Para Nadia, tudo mudou quando a guerra chegou ao Afeganistão e uma bomba atingiu a sua casa. Tinha então oito anos e a vida tal como a conhecia desapareceu. Depois de uma longa recuperação em circunstâncias complicadas, Nadia tem de aprender a viver sobre as novas regras do regime talibã. E, quando a família precisa da sua força para subsistir, Nadia põe de parte a própria identidade e decide procurar trabalho da única forma possível: disfarçando-se de rapaz.
Comparativamente a outras histórias deste género, há algo que imediatamente se destaca. No caso de Nadia, não é na família e nas suas crenças religiosas que reside o problema. O que transparece, aliás, é uma vida normal como ponto de partida, uma vida abalada pela guerra, que leva Nadia e a sua família a encontrar novos caminhos de subsistência. É, talvez, essa normalidade que define uma vontade que é clara no discurso de Nadia: o desejo de ser dona da sua vida, de atingir uma normalidade que lhe permita sempre viver. E isto é evidente tanto na duplicidade de viver como ela própria e como rapaz, como na necessidade de se dobrar a exigências (nalguns casos, de índole duvidosa) de algumas organizações, de modo a conseguir alguma ajuda.

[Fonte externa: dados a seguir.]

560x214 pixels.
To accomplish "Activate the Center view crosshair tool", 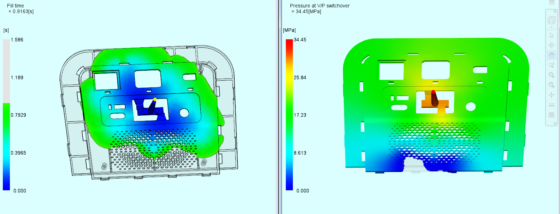I will [552, 95].
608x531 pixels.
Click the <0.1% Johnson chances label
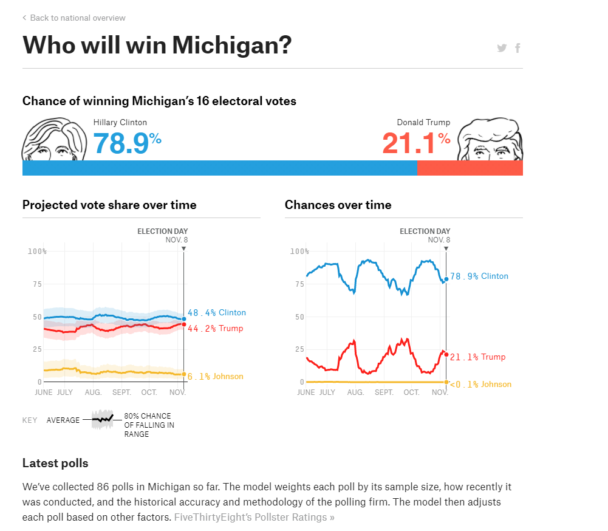point(480,385)
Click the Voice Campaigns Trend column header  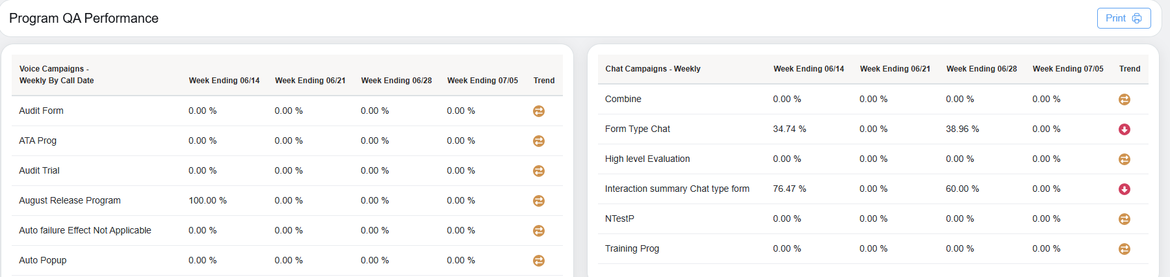[544, 81]
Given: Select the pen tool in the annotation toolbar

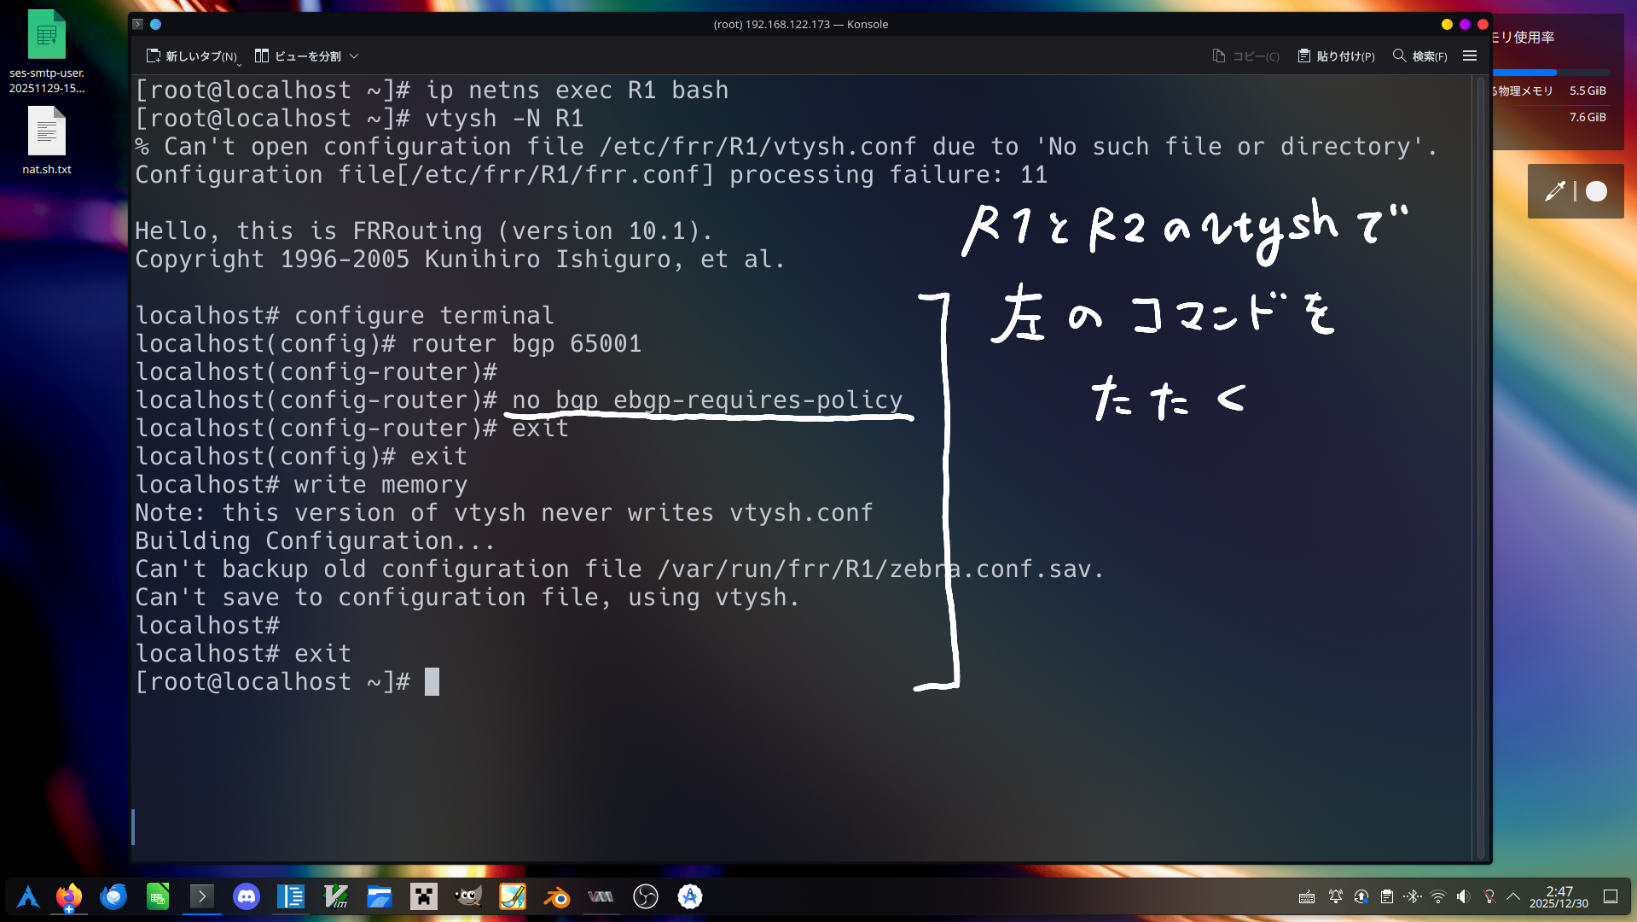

A história é marcante, claro, mas, tanto como a luta pessoal de Nadia, há dois aspectos em particular que importa referir. Um deles é o tom da narrativa, sereno, recordando o passado de forma empática, mas sem grandes dramatismos. O outro é o retrato da cultura e das mudanças que cada conflito operou sobre o quotidiano no Afeganistão. Diferenças a nível do papel da mulher, mas também a nível de exigências religiosas e mesmo de interacção social.
Mais que uma simples história de sobrevivência, trata-se, portanto, do retrato de um povo em tempos conturbados. E também de uma história real, contada de forma directa, sobre o crescimento de uma rapariga a descobrir o seu papel num mundo de conflitos e dificuldades. Uma leitura marcante, em suma.